ULTRON processed. “Supervillains are designated criminals deemed too dangerous for ordinary prisons. Genetic samples will be obtained and uploaded by the Avengers Iron Man and Captain America.”
“How do we contain supervillains?”
“This unit is authorized to use deadly force in the extreme case of immediate civilian endangerment. At all other times, non-lethal containment practices are this unit’s primary paradigm.”
“Does ULTRON harm civilians?”
“Negative. This unit’s parameters are to serve and protect the civilian populace and to aid known designation: superheroes.”

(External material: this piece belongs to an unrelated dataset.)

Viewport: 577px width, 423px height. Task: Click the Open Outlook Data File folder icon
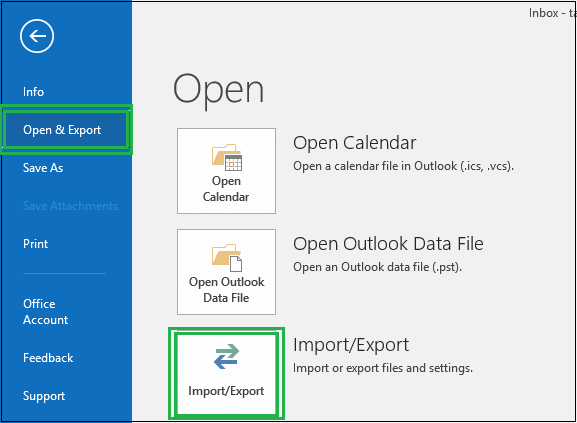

“Very good,” Tony murmured. He fiddled with something out of sight while Ultron observed. “Still some bugs in the motion tracker. Power down so I can mess with your code.”
ULTRON complied.
Phil swallowed and rubbed at the heavy ace bandage he had wrapped around his soul mark. It was warm, but all he could feel was cold. Stefan didn’t know. Couldn’t know. He’d heard the recordings from the Triskelion. No more SHIELD.
Phil’s jaw tightened. It was for the best.
He picked up his knife to continue where he’d left off on the wall.